EMG/Nerve conduction studies – to distinguish radiculopathy from peripheral nerve disorders

Treatment of Cervical Disc Herniation

 

Not Every Patient Needs Surgery!

Cervical disc herniation recovery: A crucial fact about cervical disc herniation is that most patients recover without surgery. More than 80–90% of cases improve with conservative (non-surgical) management. Surgery is reserved for those with developed neurological deficits or persistent, severe pain that does not respond to medical therapy.

1. Conservative (Non-Surgical) Treatment

a. Short-Term Rest and Activity Modification

Mild activity restriction during the acute pain phase helps reduce inflammation. Patients are encouraged to resume light daily activities as soon as symptoms allow.

b. Cervical Collar Usage

A cervical collar (neck brace) can be beneficial in the acute phase to reduce muscle tension and limit sudden neck movements that aggravate pain. However, its use should be temporary and carefully supervised by a physician.

c. Medications

NSAIDs for inflammation and pain relief

Muscle relaxants for spasm

d. Physical Therapy

An essential part of long-term recovery.

Cervical traction under supervision

Postural correction and ergonomic training

Strengthening of deep cervical stabilizer muscles

e. Lifestyle and Ergonomics

Avoid prolonged forward neck flexion (phones, laptops)

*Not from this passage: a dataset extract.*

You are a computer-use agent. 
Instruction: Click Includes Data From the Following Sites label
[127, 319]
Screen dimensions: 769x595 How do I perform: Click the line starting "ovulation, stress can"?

Maintain proper sitting posture

Strengthen neck, back, and shoulder muscles

Quit smoking and maintain a healthy body weight

2. Surgical Treatment (When Indicated)

Surgery is considered only when:

There is muscle weakness or developed neurological deficit

Severe, disabling pain persists despite 6–8 weeks of non-surgical treatment

Recurrent pain occurring 3-4 times per year

MRI shows spinal cord compression 

Anterior Cervical Discectomy and with or without CAGE is a surgical procedure performed through the front of the neck to remove a problematic cervical disc that is compressing the spinal cord or nerve roots. After the disc is removed, a cage is placed into the disc space to maintain proper height and alignment, prevent collapse, and allow the vertebrae to fuse over time, reducing neck and arm pain and restoring function

Surgery is performed with advanced microsurgical and neuro-monitoring techniques to ensure safety and precision if particularly in cases of multisegment herniated nucleus pulposus (HNP) or spondylosis.